# SOURCE EXTRACT start

The path to the config file should be passed to the downloader and the converter with -c <path/to/config>. If the config file path is absolute, it will look there. If it is relative, then the downloader will first search for it in the config directory. If not found there, it will look for it relative to the current directory.

The downloader

The downloader validates your AliEn token, identifies all matching files in a given set of Hyperloop directories, and downloads them locally via alien_cp. To run the downloader, simply run

scripts/run_download.sh -c <path/to/config>

Downloader configuration

The downloader is configured from the download section of the config file. The downloader requires the following information:

  • train: The train number that produced the JE derived dataset. Needed to identify the O2Physics tag it was produced with.
  • hyperdirs: A comma-delimited list of Hyperloop directories containing the JE derived data. See the instructions below.

In addition, you can also specify the following information:

  • filename: The filename of the derived data files (AO2D.root by default).
  • nthreads: The number of threads to use when downloading from the Grid (40 by default).
  • ntries: The number of download attempts per file (5 by default).
  • timeout: The maximum time in seconds for each download attempt (150 by default). If you keep getting timeout errors, consider lengthening this time limit.

In some cases, the downloader may not successfully download all the files. To retry the remaining files, simply rerun the downloader with the same command as above. Keep doing this until all files are successfully downloaded, extending the timeout if necessary.

Obtaining the Hyperloop directories

The conversion operates not on raw AO2Ds but rather on JE derived datasets. These derived datasets are prefixed as "JE_*".

  1. There are two ways of obtaining the Hyperloop directories for a given JE derived dataset.
    • If the dataset is already defined and named as a Hyperloop dataset, you can find a list of all the currently available JE derived datasets by going to the Hyperloop datasets page on Hyperloop and entering JE_ in the Name searchbox.
    • You can also see the latest productions of JE derived data by train (regardless of whether they have been made into Hyperloop datasets or not) by going to the JE derived data Hyperloop analysis page and scrolling to the bottom.

# SOURCE EXTRACT end
# COLLECTED MATERIAL start

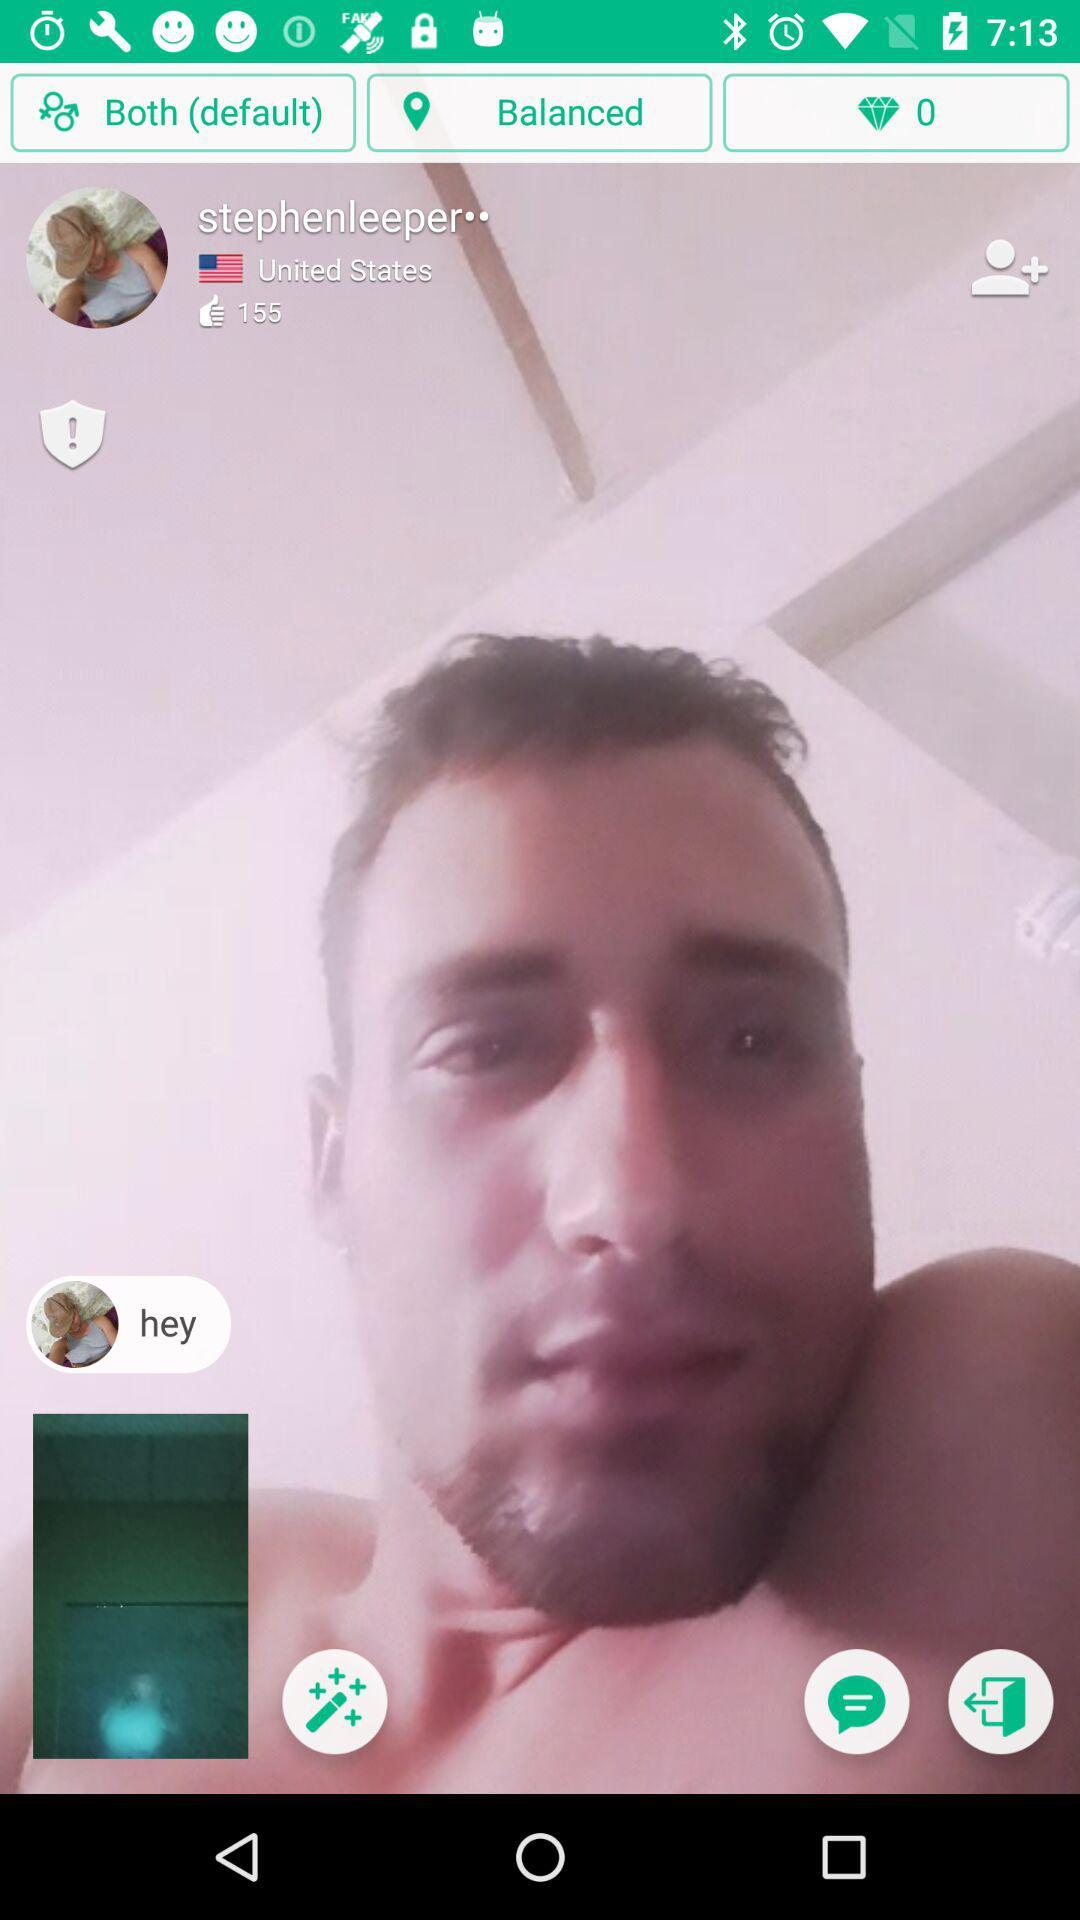  What do you see at coordinates (1007, 266) in the screenshot?
I see `friend button` at bounding box center [1007, 266].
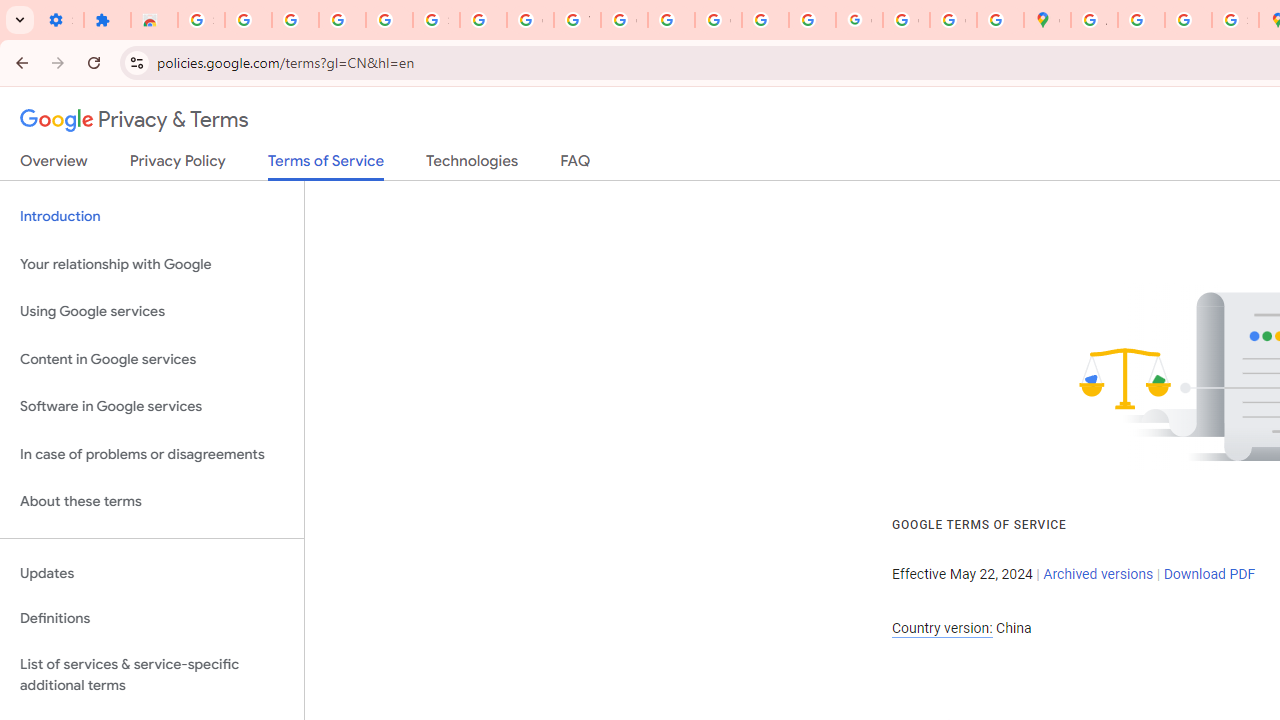 The image size is (1280, 720). Describe the element at coordinates (151, 573) in the screenshot. I see `'Updates'` at that location.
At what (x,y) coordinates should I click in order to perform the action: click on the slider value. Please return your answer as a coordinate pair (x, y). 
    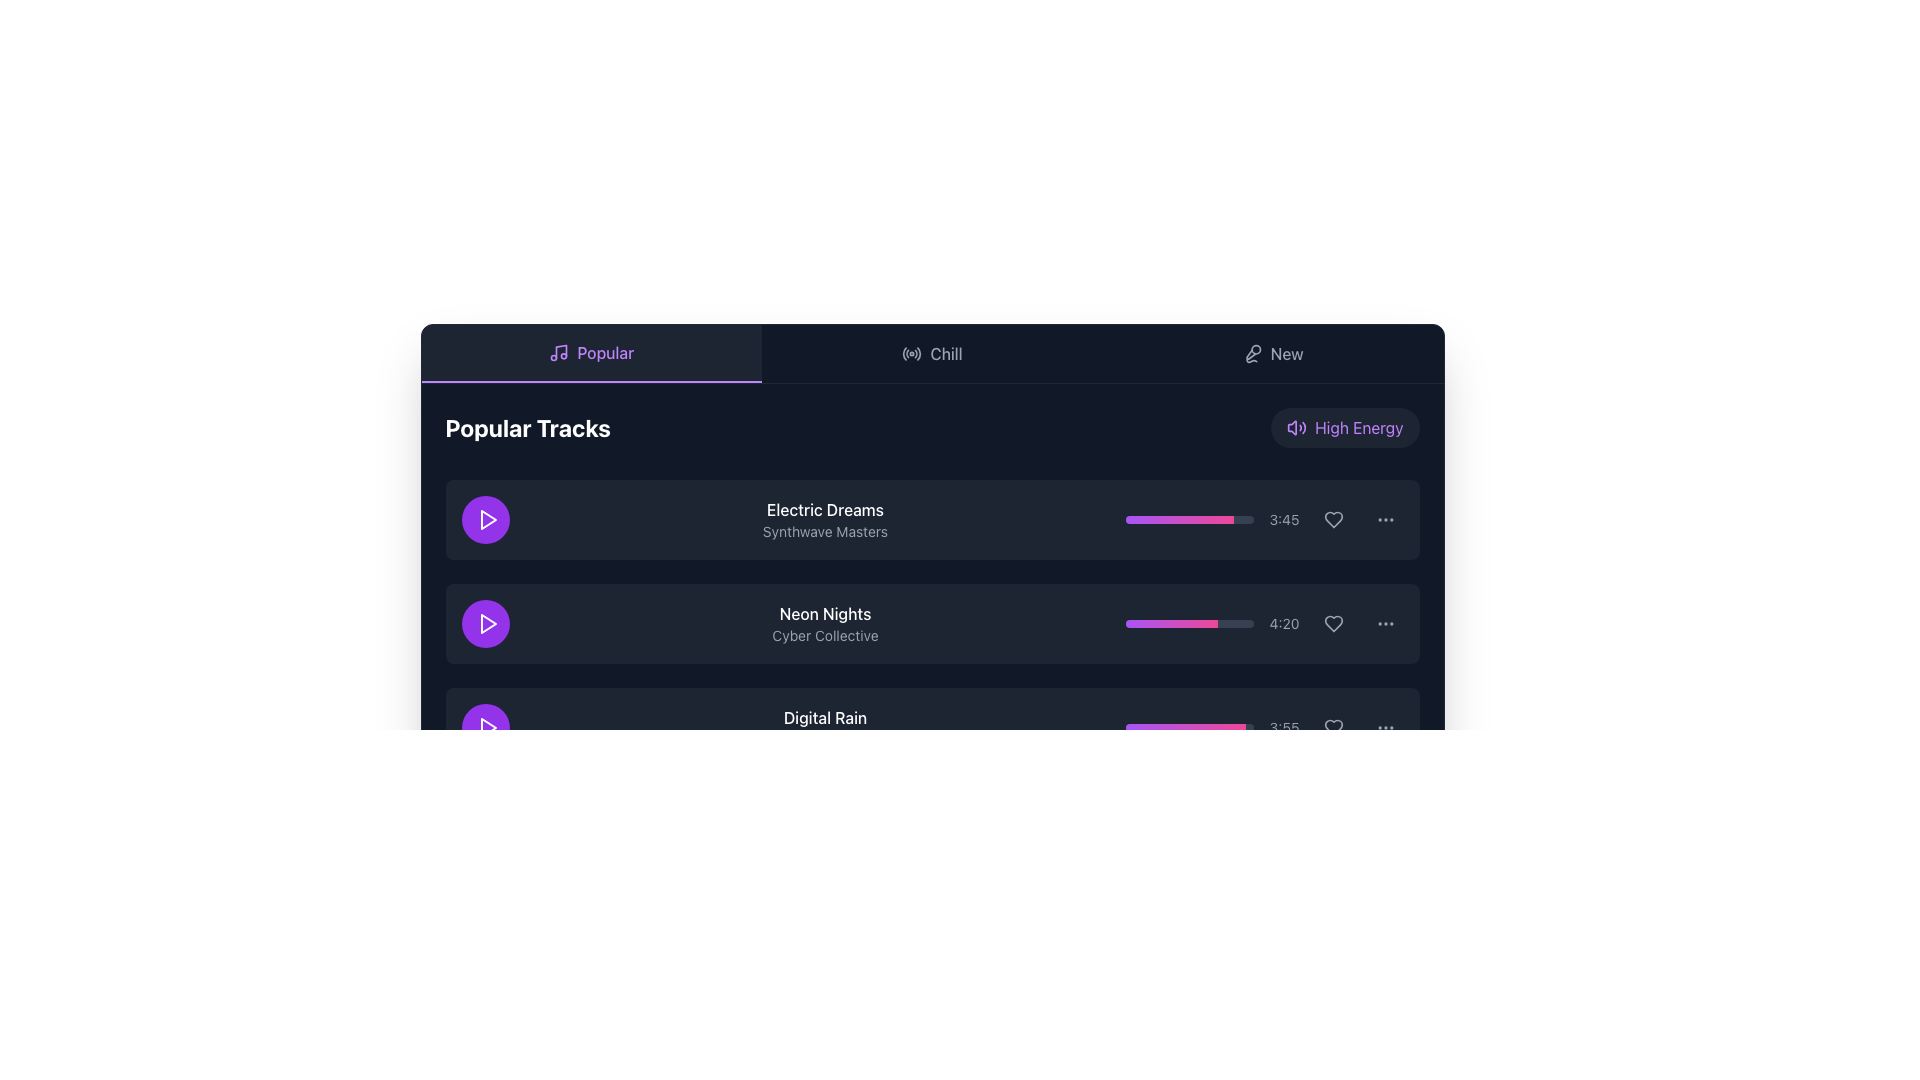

# COLLECTED MATERIAL end

§ INSTRUCTIONS:
[1] Summarize the downloader documentation in two sentences.
[2] Using the downloader documentation, decide whether each statement agrees with it. For each, answer yes or no and quote the words that decide it.
(a) By default, the downloader uses 40 threads when downloading from the Grid.
(b) The conversion operates directly on raw AO2Ds.
(c) A relative config file path is searched for first in the current directory.
[3] According to the downloader documentation, what command does the downloader use to download the matching files locally?

§ FINAL RESULTS:
[1] The downloader takes a config file passed with -c, validates the AliEn token, finds matching files in the given Hyperloop directories, and downloads them locally via alien_cp. It requires a train number and a list of Hyperloop directories, accepts optional filename, thread, retry, and timeout settings, and can be rerun to fetch files that failed to download.

[2]
(a) Yes: "nthreads: The number of threads to use when downloading from the Grid (40 by default)."
(b) No: "The conversion operates not on raw AO2Ds but rather on JE derived datasets."
(c) No: "If it is relative, then the downloader will first search for it in the config directory."

[3] alien_cp